Atypical antipsychotic use after the first psychotic episode of schizophrenia results in less brain volume loss than conventional antipsychotics

Patients with schizophrenia who were treated with an atypical antipsychotic after their first psychotic episode had less change in brain volume than patients treated with a conventional antipsychotic, according to an article in the April issue of the Archives of General Psychiatry.

Structural brain abnormalities such as reductions in gray matter volume have been consistently described in patients with schizophrenia, according to background information in the article. The current study was designed to test whether patients treated with olanzapine would have less reduction in gray matter volume than patients treated with haloperidol and whether changes in volume were associated with changes in disturbed thinking and general mental function.

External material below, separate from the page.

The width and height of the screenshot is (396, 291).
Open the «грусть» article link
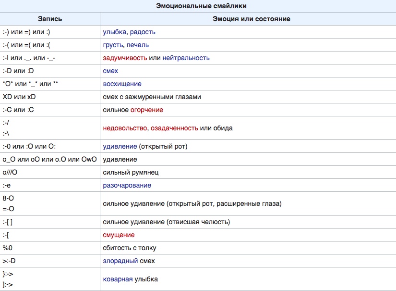[113, 45]
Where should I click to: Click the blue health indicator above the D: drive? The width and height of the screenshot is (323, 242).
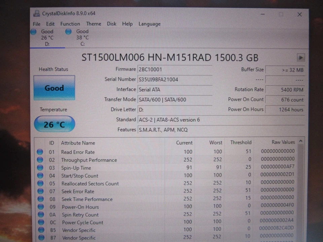(x=33, y=31)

Jeffrey A. Lieberman, MD, and his American colleagues studied 161 patients who were randomized to haloperidol or olanzapine at the time of a first psychotic episode (baseline). Patients underwent neurocognitive testing and magnetic resonance imaging at baseline, and then at 12, 24, 52, and 104 weeks of treatment; the five-year longitudinal study involved 14 academic medical centers. A matched sample of 58 healthy volunteers underwent MRI and was used for comparison on brain volume measures.

"The principle new finding of this study is the significant difference in the course and magnitude of these changes between patients treated with haloperidol, a conventional antipsychotic, and olanzapine, an atypical antipsychotic," the authors reported.

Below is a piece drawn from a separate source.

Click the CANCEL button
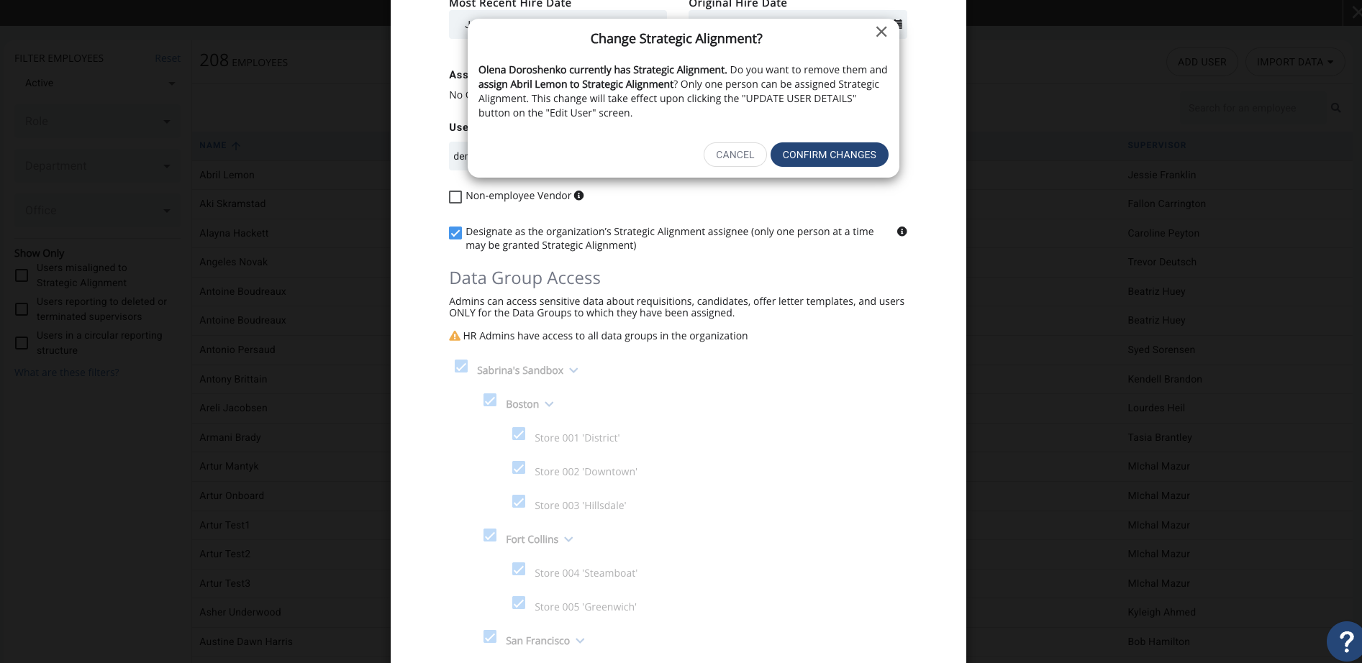The height and width of the screenshot is (663, 1362). click(x=735, y=155)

"Specifically, olanzapine was associated with less such change in brain volume during and in the aftermath of the first psychotic episode. These differences in volume change were highlighted by the comparison with healthy volunteers, who showed no significant reductions in gray matter volume and a trajectory similar to that of the olanzapine group."

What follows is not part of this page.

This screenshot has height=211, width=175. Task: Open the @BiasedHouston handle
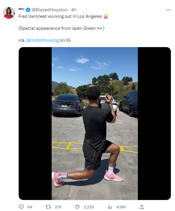[x=49, y=10]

"The associations between greater decrease in whole brain gray matter and less improvement in neurocognitive functioning, and greater improvements on PANSS total and negative subscales with less increase in lateral ventricular volume indicate that treatment effects on brain volume and the behavioral pathology of the illness may be associated," the authors wrote.

"Although these results must be confirmed, they suggest that a significant difference exists between a typical antipsychotic (haloperidol) and an atypical agent (olanzapine) that is due to either a safety or efficacy advantage and reflected by a differential pattern of brain volume change and clinical response," the authors concluded. "Future clinical studies should attempt to verify whether the early stage of psychosis is associated with brain volume changes and whether antipsychotics can neurobiologically alter the course of the disease."